Ok, how in the hell is this even a thing? This has to be a rich person’s vanity project, right? Like, the person that wrote this had to have funded all of this entirely themselves, like Tommy Wiseau, correct?
Ben Platt's father would be that person, to be exact, who's a very influential producer in Hollywood and on Broadway.
I have never heard of this musical in my life
But I absolutely adored Ben Platt in Pitch Perfect
Reading reviews on the musical, it's very positive
The music is catchy so it distracts you from the fact Evan is taking advantage of someone committing suicide. This show should've been controversial, but since the music is so catchy, you overlook the flaws. Without the music, if this show was just shot for the basic plot that's there, you kinda almost have
13 Reasons Why, which, by the time that show finished, it not only had jumped the shark a few times, but was also VERY controversial for what happens in season one of this show, where the male lead someone turns himself into the victim of a suicide.

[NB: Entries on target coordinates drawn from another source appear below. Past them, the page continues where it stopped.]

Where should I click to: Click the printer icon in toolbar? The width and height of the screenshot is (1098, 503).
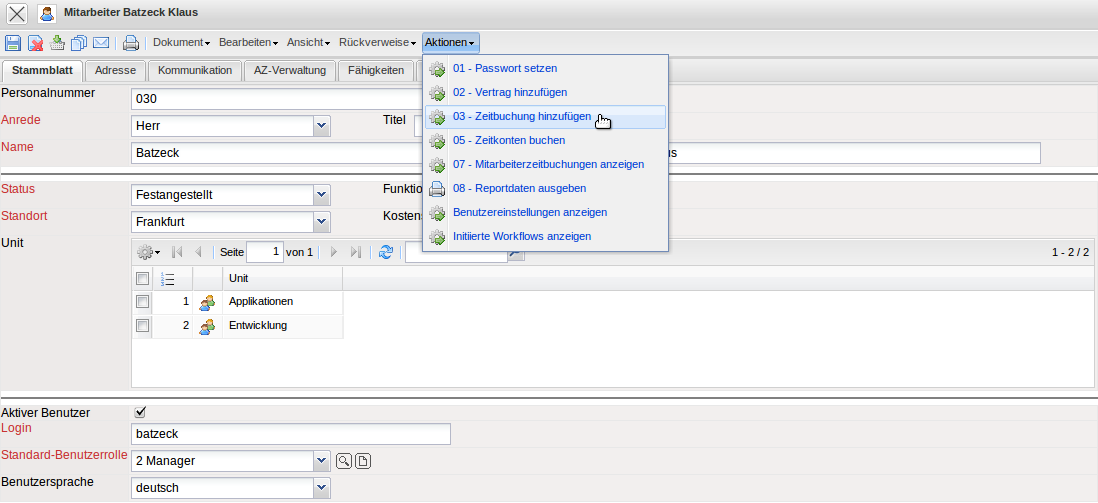pos(130,42)
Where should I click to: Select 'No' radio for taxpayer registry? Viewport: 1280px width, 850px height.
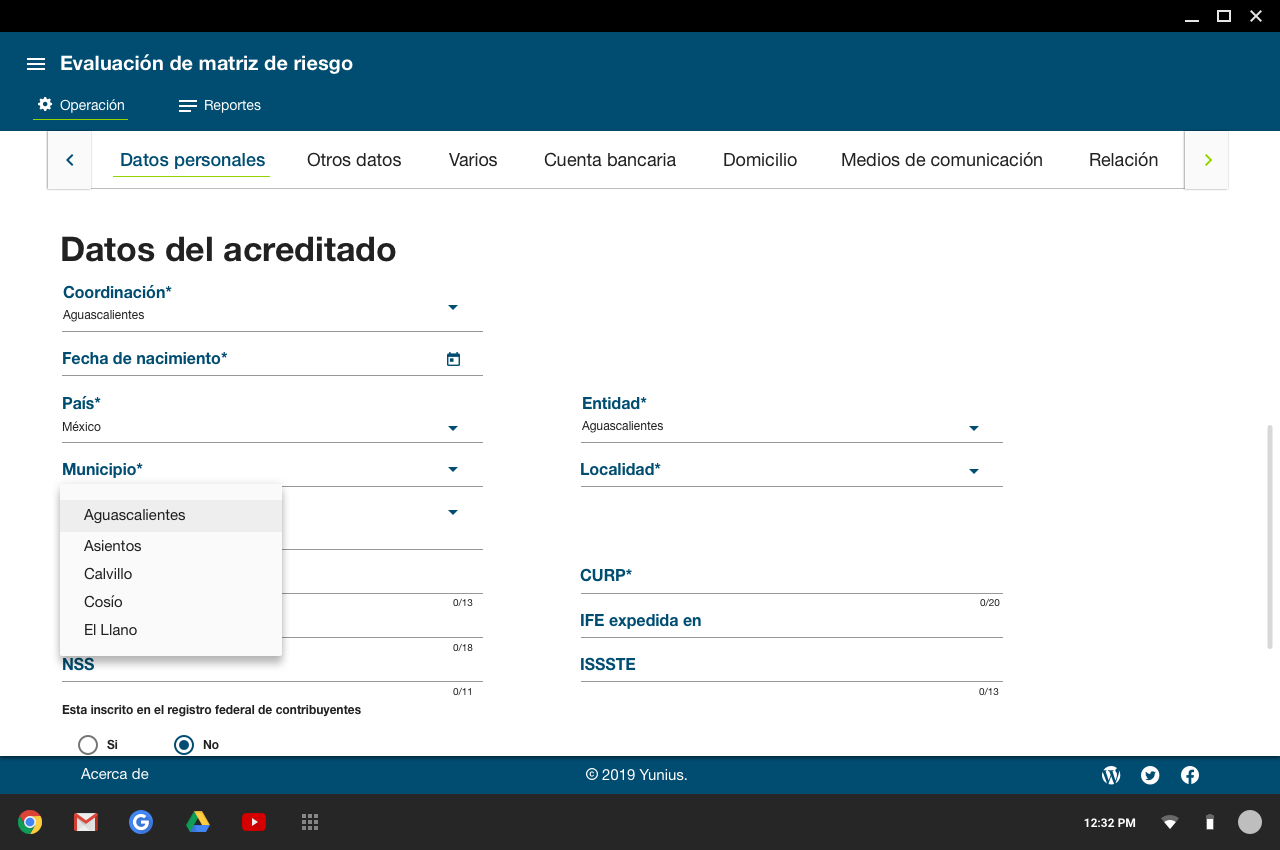click(184, 745)
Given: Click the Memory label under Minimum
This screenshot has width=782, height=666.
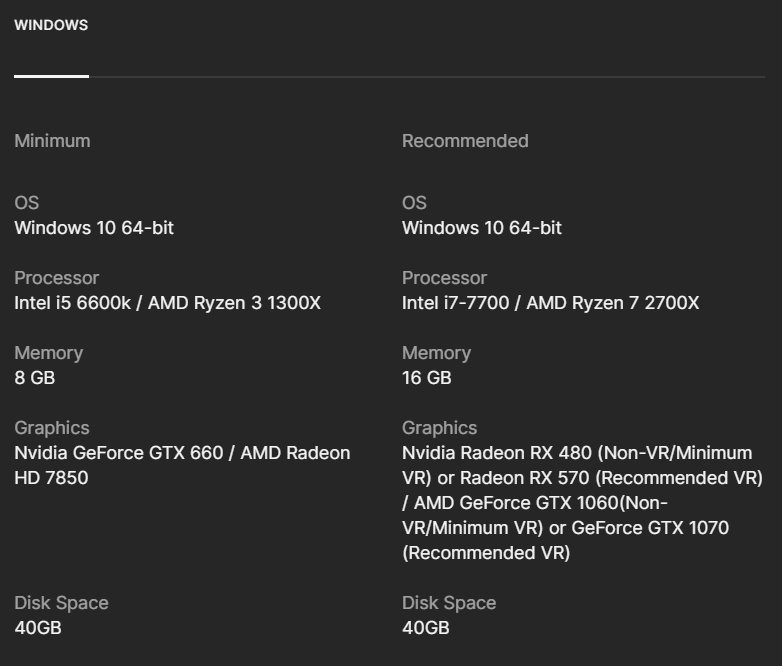Looking at the screenshot, I should pos(48,353).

I mean everybody here is telling the truth but if this turns out to be a hit it won't be the first time a
hugely problematic musical becomes a global phenomenon off the strength of a Pasek and Paul score.

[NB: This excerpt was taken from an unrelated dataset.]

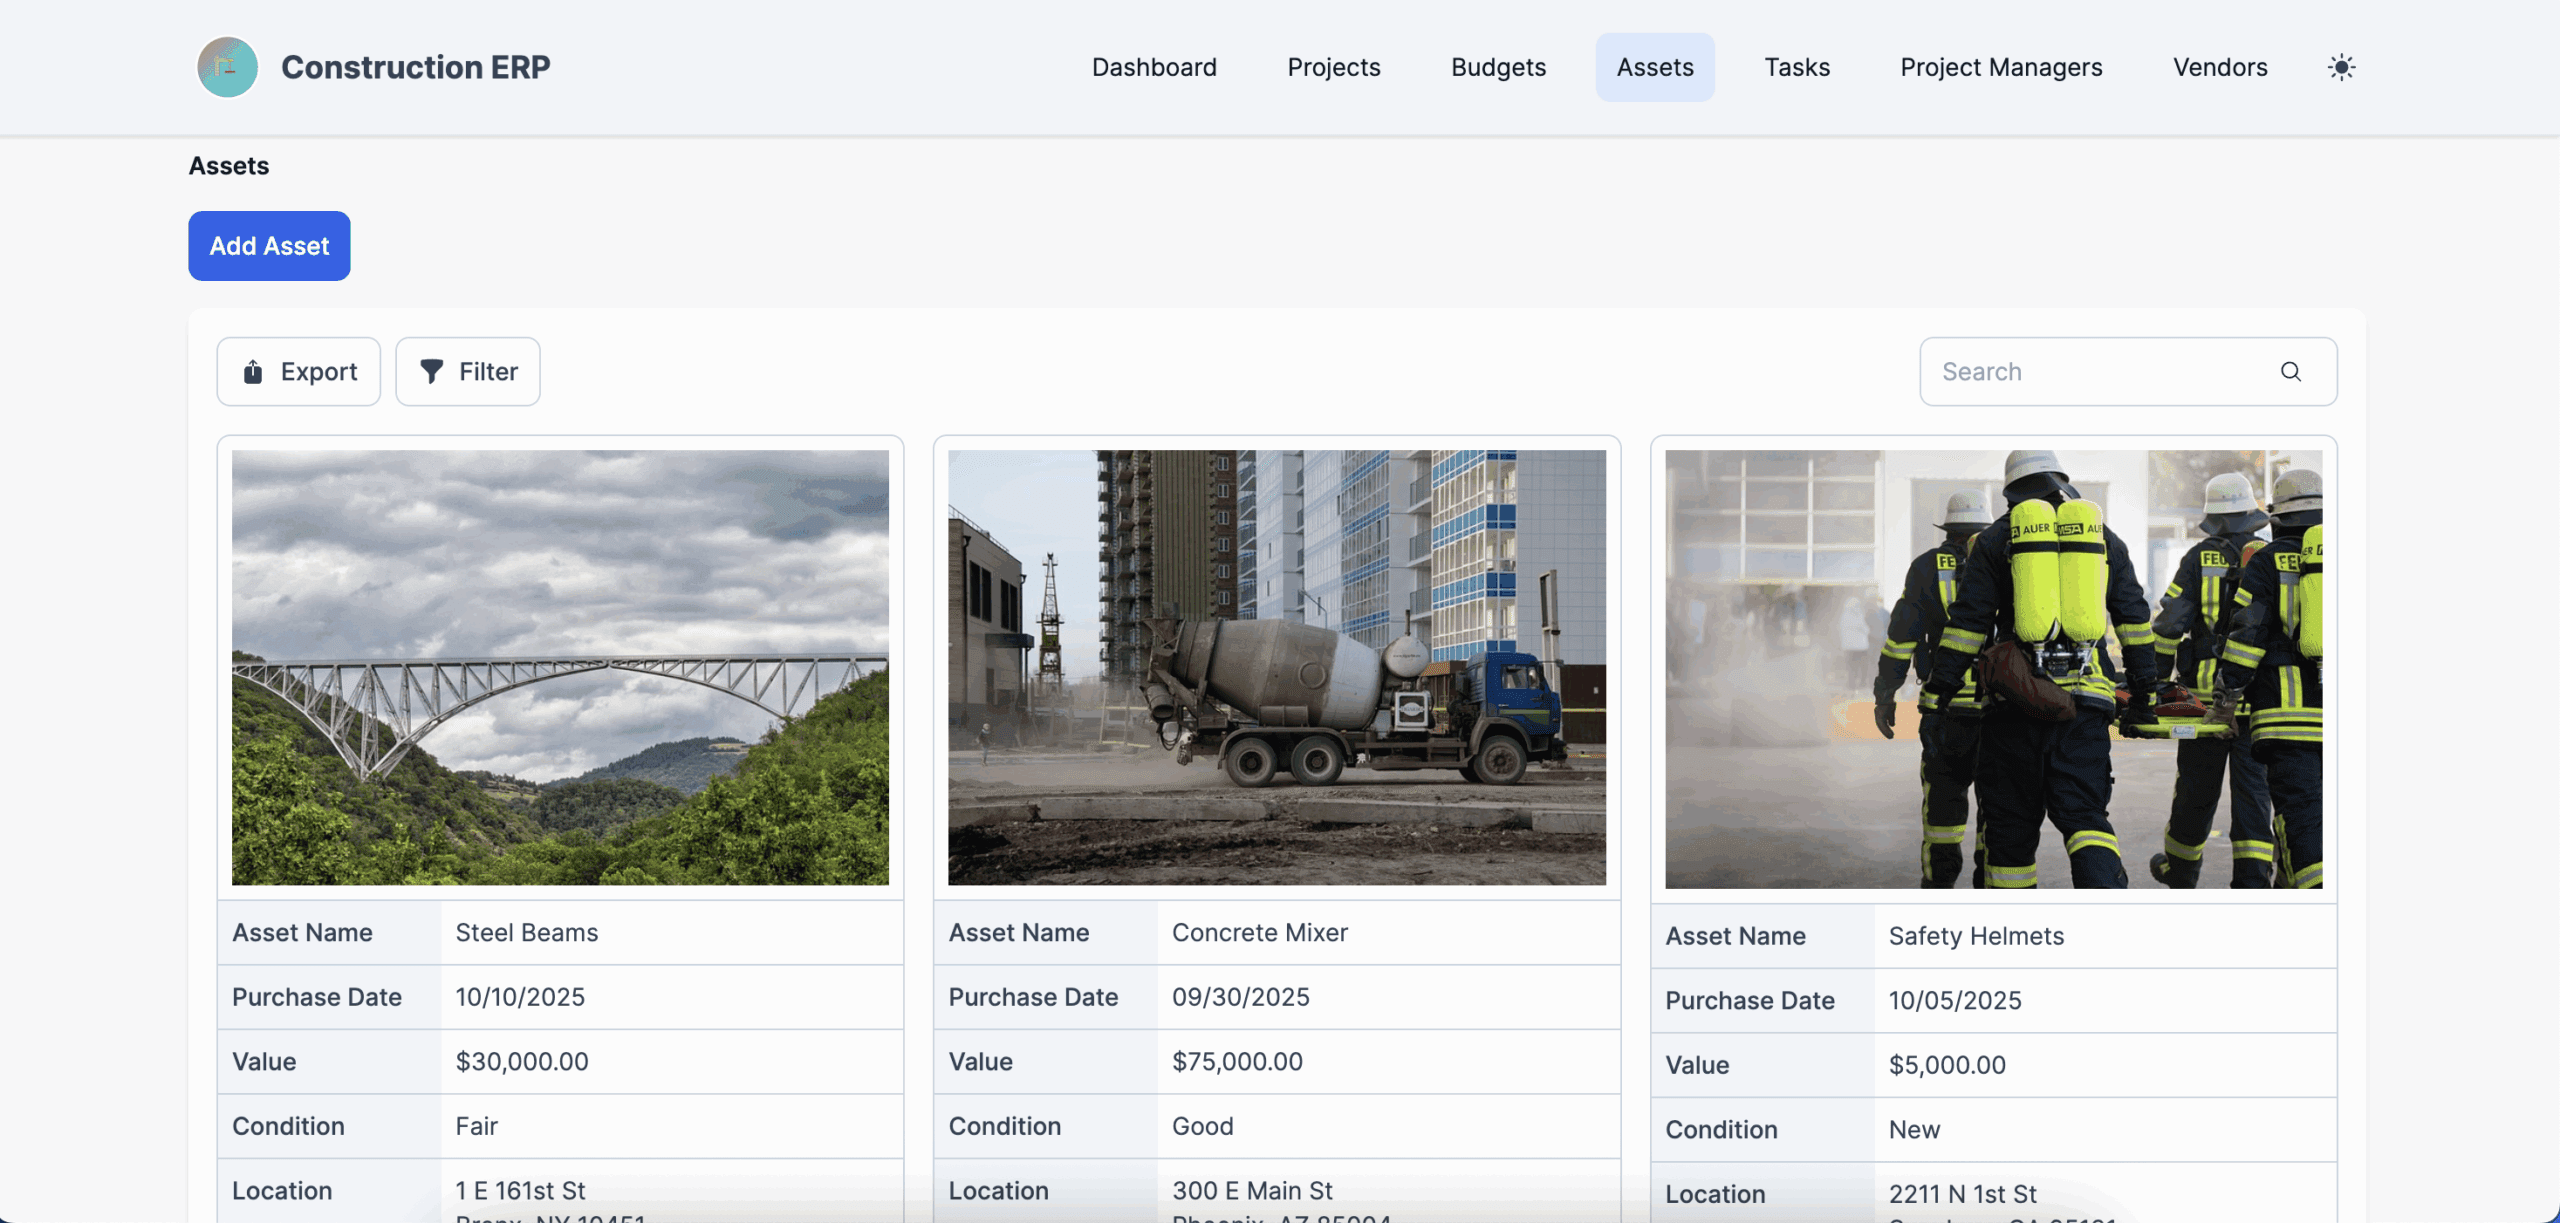This screenshot has height=1223, width=2560.
Task: Click the Add Asset button
Action: tap(269, 246)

There's a few main differences and some similarities. The real key differences being that since it was a period piece, the questionable material that, if it had been a modern day film, would never have passed, they were able to get away with, and also, they were adapting PT Barnum's life-story. Granted he was a controversial person as time went on, but at least they were adapting and the awful part's had a reason for existing in that movie.
In Dear Evan Hanson, the music is fairly generic. Pasek & Paul do it on purpose - They give you the bubbly fun music to draw you in and then for no reason, that generic music is applied to a turd of a story. In this case, it's all applied to a fictional story of a kid who decides to pull one over on everyone CONCERNING A SUICIDE and makes himself out to be the victim. DEH is set modern-day too, which just adds to it's why it's so controversial.
Now of course, the main thing the two films/shows have in common is elitism, elitism, and more elitism.